- Supreme Court of the United States

Decided March 5, 1847
- Full case name: Wharton Jones v. John Van Zandt
- Citations: 46 U.S. 215 (more) 5 How. 215; 12 L. Ed. 122

Holding
- The Fugitive Slave Act of 1793 was constitutional, and the institution of slavery remained a matter for individual states to decide.

Court membership
- Chief Justice Roger B. Taney Associate Justices John McLean · James M. Wayne John Catron · John McKinley Peter V. Daniel · Samuel Nelson Levi Woodbury · Robert C. Grier

Case opinion
- Majority: Woodbury, joined by unanimous
- Abrogated by
- U.S. Const. amend. XIII, XIV

= Jones v. Van Zandt =

Jones v. Van Zandt, 46 U.S. (5 How.) 215 (1847), was a landmark United States Supreme Court decision involving the constitutionality of slavery that was a predecessor of Dred Scott v. Sandford. The Supreme Court was then led by Chief Justice Roger Taney, who owned slaves and wrote the Dred Scott decision but not Jones. The Court unanimously reached the decision that the Fugitive Slave Act of 1793 was constitutional and that the institution of slavery remained a matter for individual states to decide.

==Background==
John Van Zandt was an abolitionist who aided the Underground Railroad resistance movement in Ohio after he had been a slaveholder in Kentucky. At about three on Sunday morning, two white men on horseback stopped a wagon with a closed cover being driven by a black man. The wagon belonged to Van Zandt, who got out and tried to free the reins. Inside were several black people. The driver and a 30-year-old black man, named Andrew, escaped, but the slavecatchers took the wagon with the rest to a jail in Covington, Kentucky, across the Ohio River and about 10 miles from the stop.

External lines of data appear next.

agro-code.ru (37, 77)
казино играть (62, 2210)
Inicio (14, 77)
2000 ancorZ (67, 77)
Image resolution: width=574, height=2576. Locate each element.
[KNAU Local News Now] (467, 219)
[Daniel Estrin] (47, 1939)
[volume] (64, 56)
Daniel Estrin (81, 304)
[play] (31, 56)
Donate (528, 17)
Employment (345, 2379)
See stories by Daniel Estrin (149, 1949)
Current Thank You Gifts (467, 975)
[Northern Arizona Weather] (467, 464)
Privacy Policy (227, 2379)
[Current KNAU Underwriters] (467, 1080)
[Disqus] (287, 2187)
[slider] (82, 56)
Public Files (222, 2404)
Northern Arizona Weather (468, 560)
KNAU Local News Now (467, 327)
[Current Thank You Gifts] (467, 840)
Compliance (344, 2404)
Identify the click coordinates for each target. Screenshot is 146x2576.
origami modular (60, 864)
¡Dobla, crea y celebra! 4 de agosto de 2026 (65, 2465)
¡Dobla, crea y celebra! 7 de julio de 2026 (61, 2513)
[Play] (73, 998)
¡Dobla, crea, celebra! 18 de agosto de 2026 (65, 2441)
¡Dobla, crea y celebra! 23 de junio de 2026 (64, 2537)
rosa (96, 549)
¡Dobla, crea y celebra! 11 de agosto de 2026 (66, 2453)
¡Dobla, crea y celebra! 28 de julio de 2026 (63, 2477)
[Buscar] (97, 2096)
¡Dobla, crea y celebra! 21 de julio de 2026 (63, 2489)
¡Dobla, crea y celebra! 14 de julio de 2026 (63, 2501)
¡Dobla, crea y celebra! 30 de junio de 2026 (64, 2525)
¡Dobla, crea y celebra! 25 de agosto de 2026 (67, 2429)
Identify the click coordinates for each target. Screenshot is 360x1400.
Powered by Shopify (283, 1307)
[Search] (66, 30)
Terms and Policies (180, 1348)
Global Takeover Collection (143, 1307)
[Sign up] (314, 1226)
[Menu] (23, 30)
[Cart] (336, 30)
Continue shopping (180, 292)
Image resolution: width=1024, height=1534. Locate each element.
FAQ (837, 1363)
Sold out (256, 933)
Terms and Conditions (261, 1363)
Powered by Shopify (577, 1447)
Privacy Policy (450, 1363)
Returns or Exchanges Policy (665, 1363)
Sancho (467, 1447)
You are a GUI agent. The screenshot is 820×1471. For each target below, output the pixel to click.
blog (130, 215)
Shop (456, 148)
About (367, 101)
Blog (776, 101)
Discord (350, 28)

Wharton Jones owned Andrew and eight other slaves in Boone County, Kentucky, about 12 or 14 miles from the stop. He sued Zandt in federal court in Ohio for violating the Fugitive Slave Act of 1793 by aiding the escaping slaves. Justice John McLean, riding circuit, conducted the jury trial. Salmon P. Chase and Bell unsuccessfully defended Van Zandt, with the jury deciding in Jones's favor.

Van Zandt appealed through his attorneys, including William H. Seward. Abolitionists used Van Zandt's Supreme Court appeal as a vehicle to reach the underlying constitutional question, since Ohio had been a free state since the Northwest Ordinance, even before its statehood. Van Zandt argued unsuccessfully that he was only giving a ride to black people walking on an Ohio road and that law of Ohio presumed all people were free. During the trial, however, witnesses stated that Van Zandt said that he knew that they were escaped slaves but thought that they ought to be free.

==Decision==
Justice Levi Woodbury, who did not own slaves, announced the unanimous decision of the court. No formal notice of fugitive status was required before apprehension since the circumstances showed both notice and concealment. The constitutionality of the Fugitive Slave Act had been established by Justice Joseph Story in Prigg v. Pennsylvania.

The historian Paul Finkelman believes that the decision laid the groundwork for Dred Scott v. Sandford by putting whites on notice that any black person might be a slave and finding that no black person had any rights under the U.S. Constitution.